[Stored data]
--------------------------------------------------

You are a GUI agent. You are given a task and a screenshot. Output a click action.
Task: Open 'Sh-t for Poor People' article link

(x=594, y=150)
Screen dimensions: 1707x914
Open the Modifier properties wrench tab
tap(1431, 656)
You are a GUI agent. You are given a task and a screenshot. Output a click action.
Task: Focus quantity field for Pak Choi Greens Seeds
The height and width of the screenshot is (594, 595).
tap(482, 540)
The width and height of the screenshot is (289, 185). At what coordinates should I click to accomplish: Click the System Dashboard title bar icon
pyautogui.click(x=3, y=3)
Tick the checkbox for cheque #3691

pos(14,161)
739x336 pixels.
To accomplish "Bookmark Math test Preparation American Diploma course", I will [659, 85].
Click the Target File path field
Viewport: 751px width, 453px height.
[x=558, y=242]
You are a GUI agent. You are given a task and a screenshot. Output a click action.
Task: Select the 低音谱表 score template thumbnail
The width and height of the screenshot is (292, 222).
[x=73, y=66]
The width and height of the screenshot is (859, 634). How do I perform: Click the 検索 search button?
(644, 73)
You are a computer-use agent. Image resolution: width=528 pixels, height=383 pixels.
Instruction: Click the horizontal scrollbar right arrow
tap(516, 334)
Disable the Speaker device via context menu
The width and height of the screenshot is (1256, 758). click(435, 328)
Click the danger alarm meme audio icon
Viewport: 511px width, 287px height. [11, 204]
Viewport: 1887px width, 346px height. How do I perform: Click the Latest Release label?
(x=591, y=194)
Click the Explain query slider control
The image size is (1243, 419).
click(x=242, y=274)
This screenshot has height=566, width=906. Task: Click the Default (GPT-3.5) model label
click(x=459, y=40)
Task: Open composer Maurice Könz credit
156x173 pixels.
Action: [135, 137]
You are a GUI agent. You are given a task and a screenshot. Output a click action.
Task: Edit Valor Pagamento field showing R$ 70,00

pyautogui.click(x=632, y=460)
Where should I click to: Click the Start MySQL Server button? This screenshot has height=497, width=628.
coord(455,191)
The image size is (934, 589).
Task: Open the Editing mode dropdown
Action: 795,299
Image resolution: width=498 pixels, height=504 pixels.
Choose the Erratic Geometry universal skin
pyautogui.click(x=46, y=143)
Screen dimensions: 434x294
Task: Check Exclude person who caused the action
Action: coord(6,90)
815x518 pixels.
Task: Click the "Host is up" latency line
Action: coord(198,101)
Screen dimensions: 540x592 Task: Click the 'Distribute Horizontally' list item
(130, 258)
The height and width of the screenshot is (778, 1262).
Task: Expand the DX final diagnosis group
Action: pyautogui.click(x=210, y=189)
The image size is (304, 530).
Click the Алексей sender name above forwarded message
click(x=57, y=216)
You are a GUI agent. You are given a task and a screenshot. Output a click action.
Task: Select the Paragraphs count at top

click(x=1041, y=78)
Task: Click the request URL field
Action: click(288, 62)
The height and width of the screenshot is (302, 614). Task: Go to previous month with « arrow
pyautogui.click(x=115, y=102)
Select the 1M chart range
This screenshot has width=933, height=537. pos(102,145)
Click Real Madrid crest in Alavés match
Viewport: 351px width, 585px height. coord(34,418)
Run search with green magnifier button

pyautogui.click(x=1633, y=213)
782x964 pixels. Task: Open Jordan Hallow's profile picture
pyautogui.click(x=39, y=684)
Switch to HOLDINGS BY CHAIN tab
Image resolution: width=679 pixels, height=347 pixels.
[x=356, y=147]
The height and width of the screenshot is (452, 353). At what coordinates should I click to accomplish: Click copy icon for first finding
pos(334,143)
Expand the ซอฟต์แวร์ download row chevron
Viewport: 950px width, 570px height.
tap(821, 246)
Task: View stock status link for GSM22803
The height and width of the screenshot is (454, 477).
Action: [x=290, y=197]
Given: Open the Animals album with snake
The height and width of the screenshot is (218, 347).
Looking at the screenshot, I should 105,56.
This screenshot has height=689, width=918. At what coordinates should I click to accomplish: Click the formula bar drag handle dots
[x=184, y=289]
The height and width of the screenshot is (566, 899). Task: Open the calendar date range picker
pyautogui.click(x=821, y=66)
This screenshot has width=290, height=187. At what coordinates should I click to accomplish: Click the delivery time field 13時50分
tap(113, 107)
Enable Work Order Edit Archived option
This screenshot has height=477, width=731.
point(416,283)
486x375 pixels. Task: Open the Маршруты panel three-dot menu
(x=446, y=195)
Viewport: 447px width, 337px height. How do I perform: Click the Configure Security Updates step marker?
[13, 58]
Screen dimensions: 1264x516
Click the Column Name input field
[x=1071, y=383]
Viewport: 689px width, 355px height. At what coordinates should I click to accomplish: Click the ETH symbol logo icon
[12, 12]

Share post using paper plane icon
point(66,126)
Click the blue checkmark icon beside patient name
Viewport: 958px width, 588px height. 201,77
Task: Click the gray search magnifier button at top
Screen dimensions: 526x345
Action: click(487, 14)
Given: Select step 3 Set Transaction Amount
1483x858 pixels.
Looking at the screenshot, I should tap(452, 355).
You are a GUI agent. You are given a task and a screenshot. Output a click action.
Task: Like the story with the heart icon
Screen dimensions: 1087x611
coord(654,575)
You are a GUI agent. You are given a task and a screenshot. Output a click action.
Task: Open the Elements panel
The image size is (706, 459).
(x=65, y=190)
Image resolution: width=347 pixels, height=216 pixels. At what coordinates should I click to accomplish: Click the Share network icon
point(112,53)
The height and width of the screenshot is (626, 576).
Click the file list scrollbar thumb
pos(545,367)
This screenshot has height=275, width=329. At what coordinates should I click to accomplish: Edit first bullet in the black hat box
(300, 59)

--------------------------------------------------

Work to complete >>
Write out the entries verbatim, all of them.

Exercise response >>
You are a GUI agent. You are given a task and a screenshot. Output a click action.
Task: Open 'Sh-t for Poor People' article link

(x=594, y=150)
Screen dimensions: 1707x914
Open the Modifier properties wrench tab
tap(1431, 656)
You are a GUI agent. You are given a task and a screenshot. Output a click action.
Task: Focus quantity field for Pak Choi Greens Seeds
The height and width of the screenshot is (594, 595).
tap(482, 540)
The width and height of the screenshot is (289, 185). At what coordinates should I click to accomplish: Click the System Dashboard title bar icon
pyautogui.click(x=3, y=3)
Tick the checkbox for cheque #3691

pos(14,161)
739x336 pixels.
To accomplish "Bookmark Math test Preparation American Diploma course", I will [659, 85].
Click the Target File path field
Viewport: 751px width, 453px height.
[x=558, y=242]
You are a GUI agent. You are given a task and a screenshot. Output a click action.
Task: Select the 低音谱表 score template thumbnail
The width and height of the screenshot is (292, 222).
[x=73, y=66]
The width and height of the screenshot is (859, 634). How do I perform: Click the 検索 search button?
(644, 73)
You are a computer-use agent. Image resolution: width=528 pixels, height=383 pixels.
Instruction: Click the horizontal scrollbar right arrow
tap(516, 334)
Disable the Speaker device via context menu
The width and height of the screenshot is (1256, 758). click(435, 328)
Click the danger alarm meme audio icon
Viewport: 511px width, 287px height. [11, 204]
Viewport: 1887px width, 346px height. How do I perform: Click the Latest Release label?
(x=591, y=194)
Click the Explain query slider control
The image size is (1243, 419).
click(x=242, y=274)
This screenshot has height=566, width=906. Task: Click the Default (GPT-3.5) model label
click(x=459, y=40)
Task: Open composer Maurice Könz credit
156x173 pixels.
Action: [135, 137]
You are a GUI agent. You are given a task and a screenshot. Output a click action.
Task: Edit Valor Pagamento field showing R$ 70,00

pyautogui.click(x=632, y=460)
Where should I click to: Click the Start MySQL Server button? This screenshot has height=497, width=628.
coord(455,191)
The image size is (934, 589).
Task: Open the Editing mode dropdown
Action: 795,299
Image resolution: width=498 pixels, height=504 pixels.
Choose the Erratic Geometry universal skin
pyautogui.click(x=46, y=143)
Screen dimensions: 434x294
Task: Check Exclude person who caused the action
Action: coord(6,90)
815x518 pixels.
Task: Click the "Host is up" latency line
Action: coord(198,101)
Screen dimensions: 540x592 Task: Click the 'Distribute Horizontally' list item
(130, 258)
The height and width of the screenshot is (778, 1262).
Task: Expand the DX final diagnosis group
Action: pyautogui.click(x=210, y=189)
The image size is (304, 530).
Click the Алексей sender name above forwarded message
click(x=57, y=216)
You are a GUI agent. You are given a task and a screenshot. Output a click action.
Task: Select the Paragraphs count at top

click(x=1041, y=78)
Task: Click the request URL field
Action: click(288, 62)
The height and width of the screenshot is (302, 614). Task: Go to previous month with « arrow
pyautogui.click(x=115, y=102)
Select the 1M chart range
This screenshot has width=933, height=537. pos(102,145)
Click Real Madrid crest in Alavés match
Viewport: 351px width, 585px height. coord(34,418)
Run search with green magnifier button

pyautogui.click(x=1633, y=213)
782x964 pixels. Task: Open Jordan Hallow's profile picture
pyautogui.click(x=39, y=684)
Switch to HOLDINGS BY CHAIN tab
Image resolution: width=679 pixels, height=347 pixels.
[x=356, y=147]
The height and width of the screenshot is (452, 353). At what coordinates should I click to accomplish: Click copy icon for first finding
pos(334,143)
Expand the ซอฟต์แวร์ download row chevron
Viewport: 950px width, 570px height.
tap(821, 246)
Task: View stock status link for GSM22803
The height and width of the screenshot is (454, 477).
Action: [x=290, y=197]
Given: Open the Animals album with snake
The height and width of the screenshot is (218, 347).
Looking at the screenshot, I should 105,56.
This screenshot has height=689, width=918. At what coordinates should I click to accomplish: Click the formula bar drag handle dots
[x=184, y=289]
The height and width of the screenshot is (566, 899). Task: Open the calendar date range picker
pyautogui.click(x=821, y=66)
This screenshot has width=290, height=187. At what coordinates should I click to accomplish: Click the delivery time field 13時50分
tap(113, 107)
Enable Work Order Edit Archived option
This screenshot has height=477, width=731.
point(416,283)
486x375 pixels. Task: Open the Маршруты panel three-dot menu
(x=446, y=195)
Viewport: 447px width, 337px height. How do I perform: Click the Configure Security Updates step marker?
[13, 58]
Screen dimensions: 1264x516
Click the Column Name input field
[x=1071, y=383]
Viewport: 689px width, 355px height. At what coordinates should I click to accomplish: Click the ETH symbol logo icon
[12, 12]

Share post using paper plane icon
point(66,126)
Click the blue checkmark icon beside patient name
Viewport: 958px width, 588px height. 201,77
Task: Click the gray search magnifier button at top
Screen dimensions: 526x345
Action: click(487, 14)
Given: Select step 3 Set Transaction Amount
1483x858 pixels.
Looking at the screenshot, I should tap(452, 355).
You are a GUI agent. You are given a task and a screenshot. Output a click action.
Task: Like the story with the heart icon
Screen dimensions: 1087x611
coord(654,575)
You are a GUI agent. You are given a task and a screenshot. Output a click action.
Task: Open the Elements panel
The image size is (706, 459).
(x=65, y=190)
Image resolution: width=347 pixels, height=216 pixels. At what coordinates should I click to accomplish: Click the Share network icon
point(112,53)
The height and width of the screenshot is (626, 576).
Click the file list scrollbar thumb
pos(545,367)
This screenshot has height=275, width=329. At what coordinates should I click to accomplish: Edit first bullet in the black hat box
(300, 59)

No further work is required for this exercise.